Cecal Tumorigenesis in Aryl Hydrocarbon Receptor-Deficient Mice Depends on Cecum-Specific Mitogen-Activated Protein Kinase Pathway Activation and Inflammation.

The aryl hydrocarbon receptor (AhR) is a transcription factor known as a dioxin receptor. Recently, Ahr mice were revealed to develop cecal tumors with inflammation and Wnt/β-catenin pathway activation. However, whether β-catenin degradation is AhR dependent remains unclear. To determine whether other signaling pathways function in Ahr cecal tumorigenesis, we investigated histologic characteristics of the tumors and cytokine/chemokine production in tumors and Ahr peritoneal macrophages. AhR expression was also assessed in human colorectal carcinomas. Of the 28 Ahr mice, 10 developed cecal lesions by 50 weeks of age, an incidence significantly lower than previously reported.

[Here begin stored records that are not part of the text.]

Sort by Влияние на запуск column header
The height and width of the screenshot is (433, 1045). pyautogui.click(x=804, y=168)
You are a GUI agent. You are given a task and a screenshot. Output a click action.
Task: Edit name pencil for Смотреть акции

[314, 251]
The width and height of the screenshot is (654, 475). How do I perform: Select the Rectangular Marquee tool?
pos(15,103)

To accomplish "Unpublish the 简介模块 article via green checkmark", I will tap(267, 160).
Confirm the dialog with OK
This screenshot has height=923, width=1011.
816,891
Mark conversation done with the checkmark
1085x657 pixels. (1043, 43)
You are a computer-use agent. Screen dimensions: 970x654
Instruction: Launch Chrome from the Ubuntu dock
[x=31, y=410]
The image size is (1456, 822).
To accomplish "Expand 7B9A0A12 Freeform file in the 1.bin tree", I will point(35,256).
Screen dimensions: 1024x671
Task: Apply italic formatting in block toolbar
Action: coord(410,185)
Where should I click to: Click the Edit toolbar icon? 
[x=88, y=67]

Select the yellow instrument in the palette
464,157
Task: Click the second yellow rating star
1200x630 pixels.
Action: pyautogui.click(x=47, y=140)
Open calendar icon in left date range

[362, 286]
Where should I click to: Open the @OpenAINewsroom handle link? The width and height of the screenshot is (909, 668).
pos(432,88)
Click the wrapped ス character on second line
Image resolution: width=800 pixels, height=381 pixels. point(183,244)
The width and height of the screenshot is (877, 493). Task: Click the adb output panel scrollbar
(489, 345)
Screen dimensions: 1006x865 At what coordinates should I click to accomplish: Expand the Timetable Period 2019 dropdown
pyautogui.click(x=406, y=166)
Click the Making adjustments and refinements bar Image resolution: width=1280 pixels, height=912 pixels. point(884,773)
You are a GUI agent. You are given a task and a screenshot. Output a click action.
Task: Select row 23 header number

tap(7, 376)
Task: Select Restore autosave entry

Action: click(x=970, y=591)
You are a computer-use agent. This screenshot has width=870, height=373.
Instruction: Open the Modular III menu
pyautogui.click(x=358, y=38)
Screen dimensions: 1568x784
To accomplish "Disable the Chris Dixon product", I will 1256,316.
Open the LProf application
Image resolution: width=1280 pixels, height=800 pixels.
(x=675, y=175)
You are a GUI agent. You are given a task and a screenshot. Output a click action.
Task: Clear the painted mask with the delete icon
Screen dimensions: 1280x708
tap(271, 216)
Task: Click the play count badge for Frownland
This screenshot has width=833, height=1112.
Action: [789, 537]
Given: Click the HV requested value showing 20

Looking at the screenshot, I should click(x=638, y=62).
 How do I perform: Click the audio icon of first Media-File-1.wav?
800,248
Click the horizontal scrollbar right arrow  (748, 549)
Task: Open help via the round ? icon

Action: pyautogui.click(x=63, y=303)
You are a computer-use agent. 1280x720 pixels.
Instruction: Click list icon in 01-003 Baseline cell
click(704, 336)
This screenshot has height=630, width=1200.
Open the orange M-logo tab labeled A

Cecal lesions of Ahr mice developed from serrated hyperplasia to adenoma/dysplasia-like neoplasia with enhanced proliferation. Macrophage and neutrophil infiltration into the lesions was also observed early in serrated hyperplasia, although adjacent mucosa was devoid of inflammation. Il1b, Il6, Ccl2, and Cxcl5 were up-regulated at lesion sites, whereas only IL-6 production increased in Ahr peritoneal macrophages after lipopolysaccharide + ATP stimulation. Neither Myc (alias c-myc) up-regulation nor β-catenin nuclear translocation was observed, unlike previously reported. Interestingly, enhanced phosphorylation of extracellular signal-regulated kinase, Src, and epidermal growth factor receptor and Amphiregulin up-regulation at Ahr lesion sites were detected. In human serrated lesions, however, AhR expression in epithelial cells was up-regulated despite morphologic similarity to Ahr cecal lesions. Our results suggest novel mechanisms underlying Ahr cecal tumorigenesis, depending primarily on cecum-specific mitogen-activated protein kinase pathway activation and inflammation.